Cette semaine, je décide de me rendre jusqu’à la passerelle, dans l’idée de réfléchir à sa fonction. De la maison, en coupant par la rue du Nénuphar, je mets 4 kilomètres pour l’atteindre.

La fonction. L’objectif. L’utilité. La performance.

La passerelle permet maintenant de raccorder la piste cyclable au centre-ville de Granby. Elle est empruntée surtout par des promeneurs, souvent âgés, quelques touristes en vélo, et parfois des gens qui se dirigent à la maison ou au travail. Si la passerelle permet encore de sauver quelques minutes au marcheur affairé, sa fonction est surtout de mettre en valeur les attraits naturels de la rivière, dans une forme de contre-emploi de sa fonction originelle. En 1916, la passerelle permettait justement aux travailleurs de s’éviter une plongée dans les gorges, dans les espaces naturels scarifiés par le développement industriel, une plongée dans la force vive de l’eau souillée par les déversements de produits chimiques et autres déchets malodorants. Je me demande si les dirigeants de la Miner Rubber n’ont pas conclu qu’une telle plongée était une menace pour la productivité de l’entreprise, bien plus que les quelques minutes perdues par les travailleurs pour atteindre l’usine. Se couper de la nature au nom du progrès.
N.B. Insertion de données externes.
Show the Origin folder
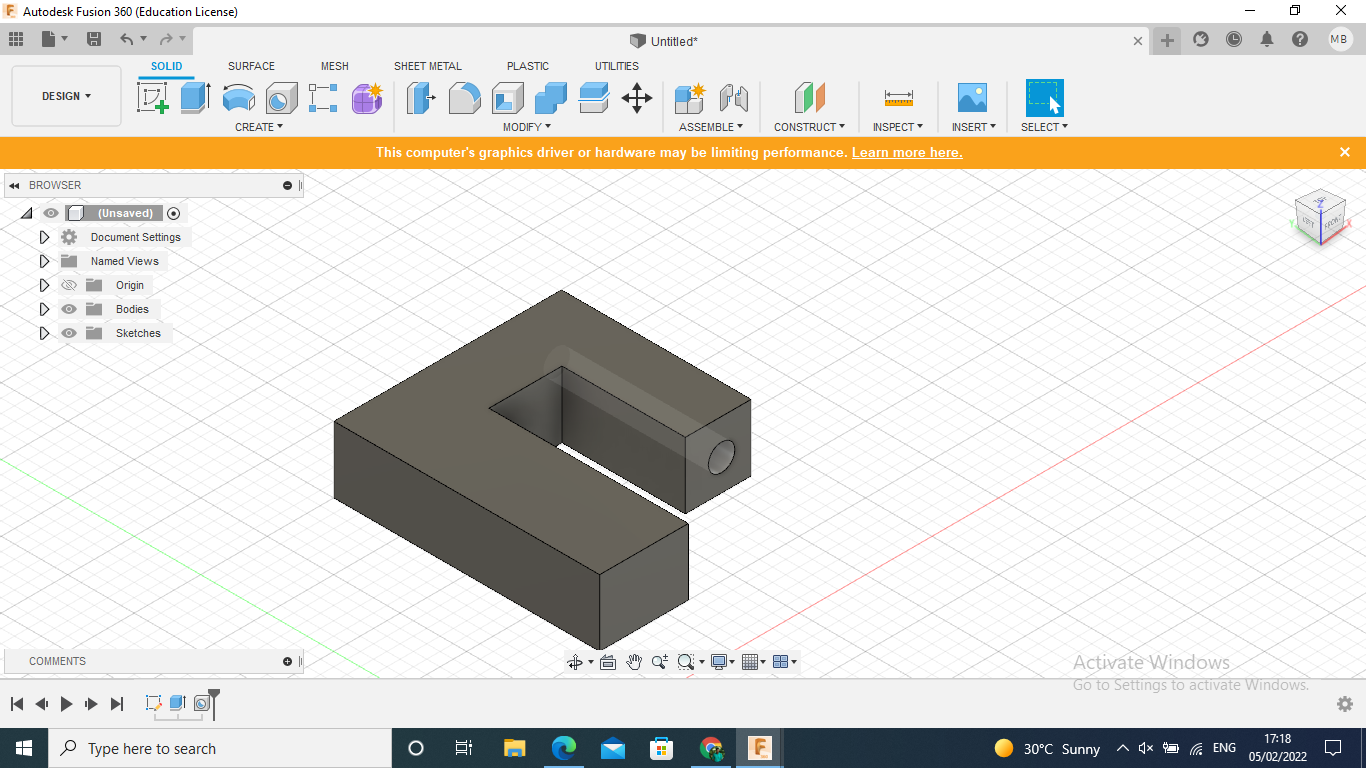 pos(69,285)
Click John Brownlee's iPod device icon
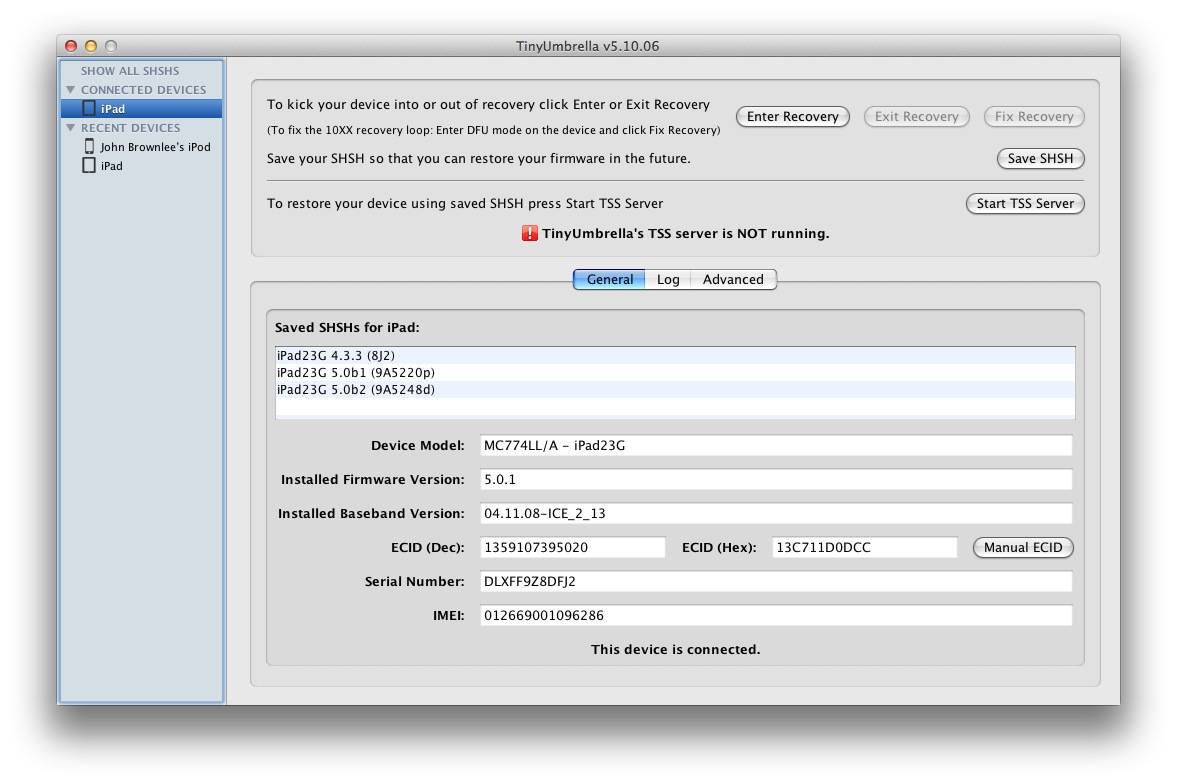This screenshot has width=1177, height=784. (89, 147)
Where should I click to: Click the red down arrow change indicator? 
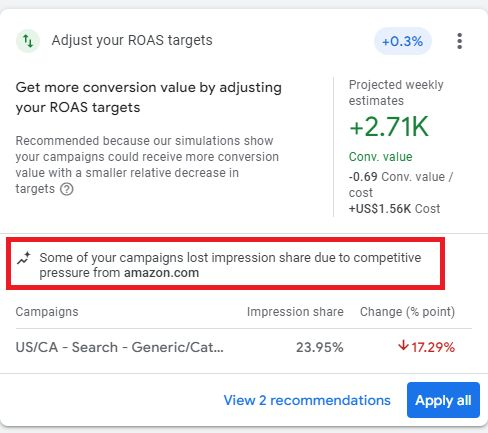coord(403,346)
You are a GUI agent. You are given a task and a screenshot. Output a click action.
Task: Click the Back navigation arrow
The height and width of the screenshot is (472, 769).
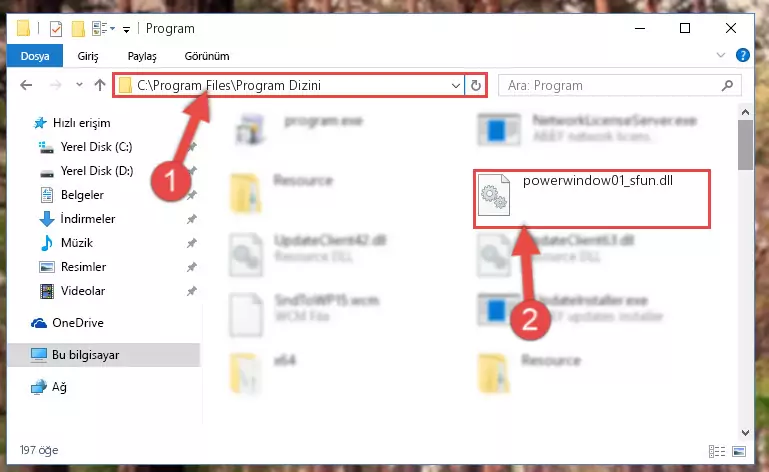coord(26,85)
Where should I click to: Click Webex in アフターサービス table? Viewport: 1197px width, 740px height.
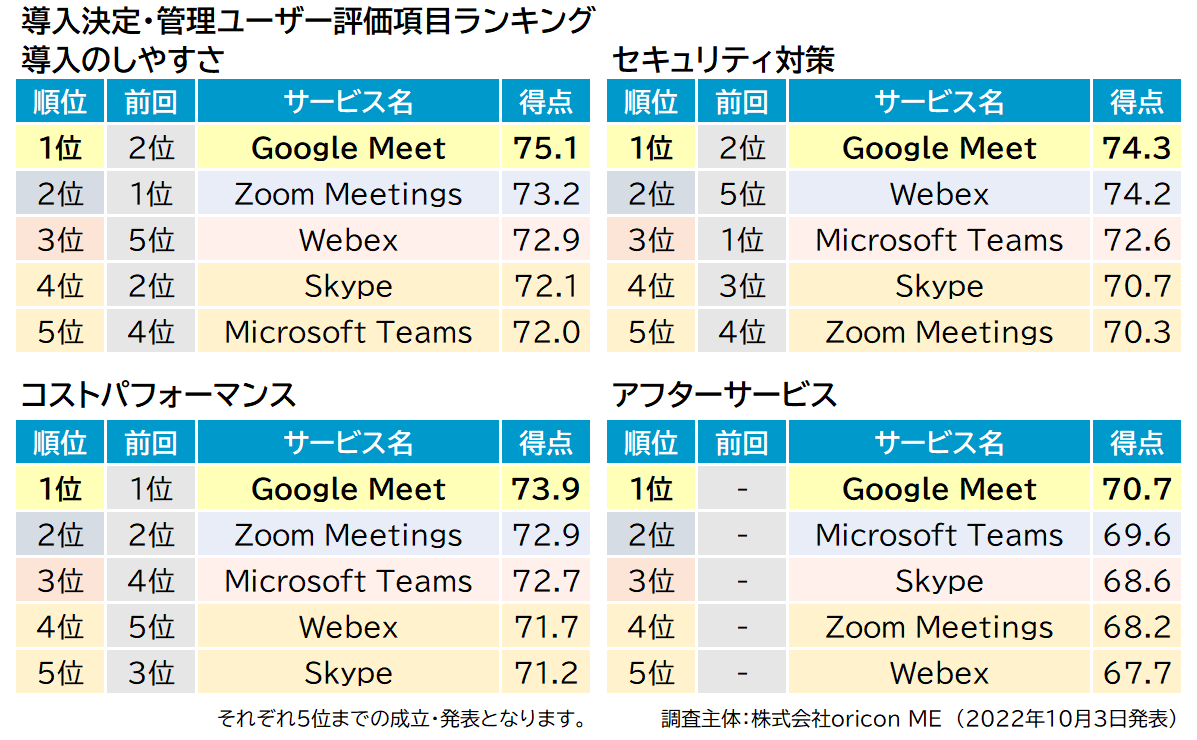[939, 673]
Lucille ne verra plus tous les matins le vieux chêne où ses sœurs et elles ont gravé leurs initiales. Qu’importe. Elle sauvera du temps. Les passerelles sauvent du temps. Se sauvent du temps.


La passerelle Miner, en son centre, s’élève à une quinzaine de mètres au-dessus de la rivière. Je dis ça à l’œil, car je ne trouve nulle part l’information précise. Je sais toutefois que c’est le seul pont à Granby du haut duquel une chute peut être fatale.

C’est là une autre fonction du pont, qui fait les manchettes périodiquement.

Je cours aujourd’hui en pensant à Karl, un ancien étudiant, qui a menacé de sauter du haut de la passerelle il y a quelques mois. Les policiers appelés sur les lieux ont tenté de le raisonner. Dans un témoignage livré au journal local, Karl a déclaré que, « s’il n’avait pas fait beau ce jour-là », il aurait sauté.

Je termine ma course par un sprint sur la passerelle. J’atteins son point le plus élevé, qui débouche sur la rue Saint-Jacques, puis je reviens au centre reprendre mon souffle. Les bruits de la rivière montent à moi. En amont, au-dessus des arbres, je perçois les derniers étages de l’hôtel Roussillon, maintenant reconverti en résidences pour personnes âgées. En aval, les briques rouges d’une bâtisse de l’ancienne Imperial Tobacco. J’oublie rapidement ces constructions humaines.

Les rapides sont parsemés de moutons qui m’absorbent.

Il peut bien pleuvoir des cordes, il fait si beau aujourd’hui, Lucille.